# p and p charity shoot breaking news



## CLASSICHUNTER (May 20, 2005)

ok first a special hats off to the helpers of the event... hope I don`t miss any one... Nance , Corey Megan Cheryl and Cheryl Kent and course guys who did a great job messing with people`s heads mike Wilson and Steve Burles and good friend Grant Millar.. and a hats off to all of the sponsors again.. great door prizes... 5 bows this year... 50/50 draw Paul St Denis took home 500 dollars... ..THE BIG NEWS IS A ONE YEAR SEBATICAL ..NO TOURNY NEXT YEAR.. we have a family event and I need a rest as well.... hoping some clubs will pick it up and put some effort to have a stellar event as well... we had 150 shooters over the weekend.. The shoot down went smoothly as well and was a crowd pleaser ... hope to see you all around be safe. and healthy .. kudos to all that attended over the years ...


----------



## crazymoose (May 17, 2005)

Thanks for the update Ted.
Enjoy a well earned rest as you deserve it. 
Have a great summer everyone and we'll see you all in the future.


----------



## Bigjono (Apr 21, 2009)

A well earned rest Ted. Hailee, sounds like you're nominated to run a shoot next year


----------



## Refteck (Jun 26, 2011)

Great Job Ted!! Best shoot I've ever been to!


----------



## bearcave (Apr 18, 2011)

Great shoot Ted, it was my first time there but definitely not my last. Thank you for all of the hard work and dedication, I know what goes into a regular shoot, I can't imagine the amount of work it took to pull this off. Best shoot I've ever been to and the most fun I've had in years. Think you can do something about those DEER FRIES for the next one???


----------



## postman99 (May 9, 2008)

Excellent job everyone involved especially Ted. 2 years away we will be there for sure you can count on that my friends.


----------



## schnarrfuss (Mar 31, 2011)

Damn, I was hoping to go next year!


----------



## JDoupe (Dec 9, 2006)

Nationals are held on the same week end and they are being held in Ontario next year.
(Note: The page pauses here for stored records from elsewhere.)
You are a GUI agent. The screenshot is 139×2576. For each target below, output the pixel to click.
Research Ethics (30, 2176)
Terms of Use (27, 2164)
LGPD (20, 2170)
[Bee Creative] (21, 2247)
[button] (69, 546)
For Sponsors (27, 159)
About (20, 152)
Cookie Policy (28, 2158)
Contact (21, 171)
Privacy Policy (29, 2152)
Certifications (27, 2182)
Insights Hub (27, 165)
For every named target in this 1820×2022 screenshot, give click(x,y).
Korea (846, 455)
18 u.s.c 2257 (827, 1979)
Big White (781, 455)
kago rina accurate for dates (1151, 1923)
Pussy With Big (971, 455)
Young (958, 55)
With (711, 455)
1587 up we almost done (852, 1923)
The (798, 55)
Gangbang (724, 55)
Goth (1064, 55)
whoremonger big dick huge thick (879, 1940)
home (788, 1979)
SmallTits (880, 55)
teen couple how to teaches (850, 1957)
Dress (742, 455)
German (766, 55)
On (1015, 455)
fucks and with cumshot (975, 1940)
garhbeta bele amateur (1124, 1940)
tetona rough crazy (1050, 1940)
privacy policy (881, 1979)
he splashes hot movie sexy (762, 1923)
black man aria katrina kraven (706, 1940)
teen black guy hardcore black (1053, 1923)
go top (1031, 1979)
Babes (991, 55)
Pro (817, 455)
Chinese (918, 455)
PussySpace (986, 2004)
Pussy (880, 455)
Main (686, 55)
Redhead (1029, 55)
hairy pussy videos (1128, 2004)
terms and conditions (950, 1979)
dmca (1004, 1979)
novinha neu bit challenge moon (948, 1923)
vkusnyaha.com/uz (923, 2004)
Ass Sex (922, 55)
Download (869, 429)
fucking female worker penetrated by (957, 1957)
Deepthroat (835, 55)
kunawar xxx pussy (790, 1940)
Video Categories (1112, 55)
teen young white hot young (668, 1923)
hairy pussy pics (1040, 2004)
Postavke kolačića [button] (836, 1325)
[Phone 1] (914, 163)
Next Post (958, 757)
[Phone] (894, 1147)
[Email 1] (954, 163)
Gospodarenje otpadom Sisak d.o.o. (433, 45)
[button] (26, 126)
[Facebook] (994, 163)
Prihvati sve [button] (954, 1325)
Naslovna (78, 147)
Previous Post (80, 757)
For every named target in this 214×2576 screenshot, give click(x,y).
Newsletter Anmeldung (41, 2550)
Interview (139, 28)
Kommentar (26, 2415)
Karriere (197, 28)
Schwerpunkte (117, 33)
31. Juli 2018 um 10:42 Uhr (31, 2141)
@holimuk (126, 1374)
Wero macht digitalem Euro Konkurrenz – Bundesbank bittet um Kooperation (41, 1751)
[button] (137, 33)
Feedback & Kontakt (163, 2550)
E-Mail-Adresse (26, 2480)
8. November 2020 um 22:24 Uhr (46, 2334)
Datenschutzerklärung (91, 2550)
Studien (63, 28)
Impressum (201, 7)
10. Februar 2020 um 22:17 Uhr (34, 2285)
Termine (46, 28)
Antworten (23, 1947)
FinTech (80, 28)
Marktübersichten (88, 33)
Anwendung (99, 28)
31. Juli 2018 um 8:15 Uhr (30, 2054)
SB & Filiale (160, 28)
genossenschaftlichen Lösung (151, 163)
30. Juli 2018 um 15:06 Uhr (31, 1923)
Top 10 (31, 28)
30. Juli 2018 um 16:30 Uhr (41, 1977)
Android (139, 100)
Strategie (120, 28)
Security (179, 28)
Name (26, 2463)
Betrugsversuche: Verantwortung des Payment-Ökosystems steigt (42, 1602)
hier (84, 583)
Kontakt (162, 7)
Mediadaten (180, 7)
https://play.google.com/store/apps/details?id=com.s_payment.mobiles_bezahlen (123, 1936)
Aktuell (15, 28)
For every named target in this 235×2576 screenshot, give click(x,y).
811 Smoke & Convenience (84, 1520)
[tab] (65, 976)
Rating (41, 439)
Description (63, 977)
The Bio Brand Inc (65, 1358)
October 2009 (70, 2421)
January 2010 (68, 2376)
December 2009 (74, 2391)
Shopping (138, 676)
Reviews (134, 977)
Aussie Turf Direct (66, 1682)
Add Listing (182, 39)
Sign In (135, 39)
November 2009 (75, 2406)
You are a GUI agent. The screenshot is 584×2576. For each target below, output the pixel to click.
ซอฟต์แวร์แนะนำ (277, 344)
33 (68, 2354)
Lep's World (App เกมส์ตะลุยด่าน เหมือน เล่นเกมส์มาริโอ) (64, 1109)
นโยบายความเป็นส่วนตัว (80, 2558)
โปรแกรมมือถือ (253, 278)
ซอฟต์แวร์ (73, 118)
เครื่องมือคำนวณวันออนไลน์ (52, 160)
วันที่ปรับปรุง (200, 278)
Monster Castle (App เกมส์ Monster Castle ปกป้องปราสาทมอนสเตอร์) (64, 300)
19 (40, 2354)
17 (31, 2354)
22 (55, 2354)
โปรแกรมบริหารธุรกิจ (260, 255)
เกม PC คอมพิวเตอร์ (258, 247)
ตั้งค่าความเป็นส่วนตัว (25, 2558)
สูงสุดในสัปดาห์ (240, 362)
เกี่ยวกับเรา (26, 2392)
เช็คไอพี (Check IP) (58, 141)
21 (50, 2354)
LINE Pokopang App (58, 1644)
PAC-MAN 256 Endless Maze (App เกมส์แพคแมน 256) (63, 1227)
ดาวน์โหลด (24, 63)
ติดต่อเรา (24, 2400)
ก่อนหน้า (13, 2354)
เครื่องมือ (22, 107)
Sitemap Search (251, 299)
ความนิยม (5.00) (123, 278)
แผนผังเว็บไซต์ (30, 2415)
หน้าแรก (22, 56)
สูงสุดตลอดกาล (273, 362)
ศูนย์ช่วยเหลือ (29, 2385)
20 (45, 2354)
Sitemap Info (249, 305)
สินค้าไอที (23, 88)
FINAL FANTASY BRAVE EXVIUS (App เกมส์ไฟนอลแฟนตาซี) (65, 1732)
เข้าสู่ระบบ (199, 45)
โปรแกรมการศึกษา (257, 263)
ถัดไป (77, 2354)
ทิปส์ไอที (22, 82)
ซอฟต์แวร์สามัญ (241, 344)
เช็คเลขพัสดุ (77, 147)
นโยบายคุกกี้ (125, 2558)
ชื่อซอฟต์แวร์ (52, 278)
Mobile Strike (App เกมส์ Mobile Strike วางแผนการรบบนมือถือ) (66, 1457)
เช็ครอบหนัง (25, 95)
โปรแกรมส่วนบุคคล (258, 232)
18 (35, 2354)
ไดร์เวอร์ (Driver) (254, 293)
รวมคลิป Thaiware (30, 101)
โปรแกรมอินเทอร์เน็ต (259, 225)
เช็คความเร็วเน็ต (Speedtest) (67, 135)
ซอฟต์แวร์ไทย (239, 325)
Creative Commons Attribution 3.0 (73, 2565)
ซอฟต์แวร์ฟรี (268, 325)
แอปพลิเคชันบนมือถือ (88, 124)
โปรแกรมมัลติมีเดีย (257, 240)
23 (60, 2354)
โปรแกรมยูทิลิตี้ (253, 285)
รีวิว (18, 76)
Might be a perfect year for the P&P to have a year off. More shooters for the Nationals......should work out perfect!!!!


----------



## CLASSICHUNTER (May 20, 2005)

between the nationals and pand p where would most go ...150 shooters at pandp.. jd how many where at the nationals just wondering...not putting it down ..who is hosting club as well... we need a good shoot to replace a good weekend like p and p ... hopefully.. they can do a good job.. did I read right dinner was 25 dollars at nationals


----------